We have so many programs; WIC, Early Head Start, Head Start, Early Intervention – so many programs to address the needs of young children.  Unfortunately, we often forget that those programs, whatever they provide, require the parent to implement it.  It doesn’t matter if a program provides coupons for free milk and fresh veggies if the parent doesn’t go get them, or leaves them in a refrigerator to rot, rather than fix them/serve them to the child.  It doesn’t matter if we give cash assistance, if the parent uses the money for drugs.  It doesn’t matter if we provide them with diapers, if the parent is too high or too mentally ill to change the diaper.  The child cannot benefit if the parent cannot implement.

Based on all of that, I say, let’s focus on the parent.  Over the last ten years we’ve added programs to schools to provide breakfast.  We’ve increased Head Start from four days a week to five, and extended the hours those kids are there by almost double.  We’ve started Pre-K counts.  All programs to “help” kids, all away from the parents.  What if we put that much money and effort into the parents, who are truly the ones who are supposed to be responsible?

I wish that I had touched that moms’ arm and said, “He is adorable, and you are doing a great job with him.”  Why?  Because life is hard.  I wish I had slipped her a business card and told her to call me, but I was afraid it would be misconstrued – that she would think that I thought something was “wrong” with the little guy, or that I was soliciting business.

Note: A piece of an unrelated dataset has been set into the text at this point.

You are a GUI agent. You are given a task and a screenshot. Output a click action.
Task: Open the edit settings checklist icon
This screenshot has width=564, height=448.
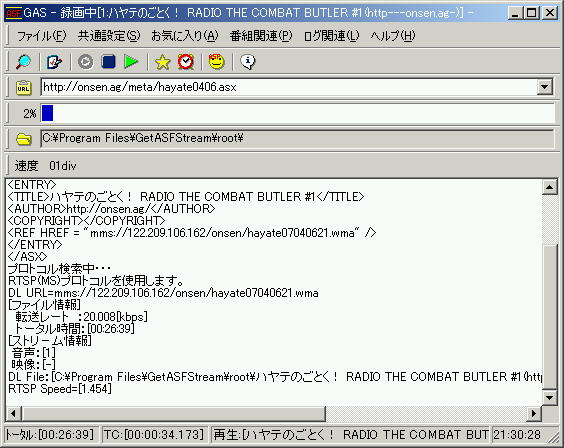pos(54,62)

As sappy as this is, because I see so much sadness, I wish that a young lady like that could sit down with someone like me.  I would ask her about her life.  I would ascertain whether dad was still in the picture.  I would try to figure out how much support she had.  I would tell her that I could see that she was a nurturing individual, with huge potential for working as a caregiver or in child care.  If she would allow me, I would help her to look into programs for getting a certified nurse’s aide certificate, or look at nursing school or child development.

The naysayers are at it again; I can hear you.  She needs to make those decisions herself!  She needs to be self-motivated to improve her life!  Oh folks, when that young girl thinks for even a moment, “Maybe I should go to school and have a career,” all she can see is her lack of transportation, lack of child care, and inability to pay for schooling.  She doesn’t know how to access programs that may help her take a step up.

Like all of us, what that young lady needs is hope.  Something to have pride in.  If we want to help the child, we need to help the parent keep their act together.  Let’s start something new, and bold.  Let’s quit putting band aids on hemorrhages, and produce a tourniquet.  I see a mentoring program – where pediatricians refer their young parents to meet with professionals who have the ability to see potential.  My agency would love to be involved, if someone wants to join us in this venture.